A swallowtail lands on pentas in the butterfly garden at Boyd Hill Nature Preserve in St. Petersburg.
A swallowtail lands on pentas in the butterfly garden at Boyd Hill Nature Preserve in St. Petersburg.
Published Nov. 19, 2014

ST. PETERSBURG — A big chunk of habitat for rare plants and animals within Boyd Hill Nature Preserve took a step toward permanent preservation status on Tuesday.

The city's Community Planning and Preservation Commission signed off on a land-use change to further protect an area of the city recently eyed by developers.

"We have here in the city a beautiful pocket of natural Old Florida. There's not much of it left," Boyd Hill preservationist Pat Lambert said at a public hearing held by the commission.

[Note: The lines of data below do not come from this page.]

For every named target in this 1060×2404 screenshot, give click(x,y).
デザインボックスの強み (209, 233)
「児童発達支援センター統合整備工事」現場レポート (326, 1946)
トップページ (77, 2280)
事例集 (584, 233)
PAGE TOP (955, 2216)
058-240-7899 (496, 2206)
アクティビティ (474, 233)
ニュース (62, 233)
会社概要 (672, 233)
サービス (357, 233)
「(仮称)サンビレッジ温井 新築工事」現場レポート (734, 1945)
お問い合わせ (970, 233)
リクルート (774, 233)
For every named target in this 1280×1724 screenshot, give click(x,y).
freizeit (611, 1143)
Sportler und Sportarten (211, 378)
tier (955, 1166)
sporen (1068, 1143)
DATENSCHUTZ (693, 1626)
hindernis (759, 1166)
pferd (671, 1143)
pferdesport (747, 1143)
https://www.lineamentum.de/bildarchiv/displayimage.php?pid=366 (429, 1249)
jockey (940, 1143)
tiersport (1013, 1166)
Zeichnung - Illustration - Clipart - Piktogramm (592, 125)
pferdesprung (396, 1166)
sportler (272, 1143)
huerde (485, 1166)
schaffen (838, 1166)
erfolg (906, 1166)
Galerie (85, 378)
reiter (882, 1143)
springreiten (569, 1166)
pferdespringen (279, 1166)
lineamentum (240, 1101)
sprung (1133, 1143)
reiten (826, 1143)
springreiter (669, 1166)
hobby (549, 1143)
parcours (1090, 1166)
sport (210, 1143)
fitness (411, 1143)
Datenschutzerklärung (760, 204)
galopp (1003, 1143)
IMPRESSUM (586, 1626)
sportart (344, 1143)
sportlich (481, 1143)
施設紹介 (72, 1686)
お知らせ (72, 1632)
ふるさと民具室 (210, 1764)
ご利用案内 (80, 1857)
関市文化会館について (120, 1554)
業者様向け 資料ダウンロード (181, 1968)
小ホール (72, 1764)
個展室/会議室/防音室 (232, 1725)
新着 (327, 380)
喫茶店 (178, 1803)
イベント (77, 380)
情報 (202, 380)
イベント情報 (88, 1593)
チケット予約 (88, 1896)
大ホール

The commission unanimously recommended the change after hearing nothing but praise from a packed room of supporters for the plan to protect habitat supporting gopher tortoises, rare plants and butterflies in the south Pinellas preserve adjacent to Lake Maggiore.

Bob Carter, the commission's chairman, said community support and participation made the decision easy.

"A great plan, well-thought out," he said.

Tuesday's approval ended more than a decade of inaction on the land. A 2002 master plan for the area recommended that it be preserved, but no action. More recently, a proposal to build townhomes nearby alarmed residents and environmentalists.

"That raised the temperature quite a bit," said Ray Wunderlich III, who has been running on the property and enjoying it since the 1960s, when it was mostly a zoo.

Tampa developer Taylor Morrison wanted to build the townhomes on 8 acres of a golf course owned by the St. Petersburg Country Club, adjacent to the preserve. The company withdrew its plan as a result of neighborhood opposition and lack of city support.

But City Council members Steve Kornell, Darden Rice and Amy Foster asked staffers to figure out additional safeguards for Boyd Hill. That led to Tuesday's action, said Rick MacAulay, a city planner who presented the plan at the hearing.

Wunderlich praised Mayor Rick Kriseman for recognizing the importance of preserving one of the largest remaining tracts of wild land in the city. City staff told the commission members that they planned to protect even more land, including a former nursery not included in the current proposal.

The preservation plan now proceeds to City Council for final approval.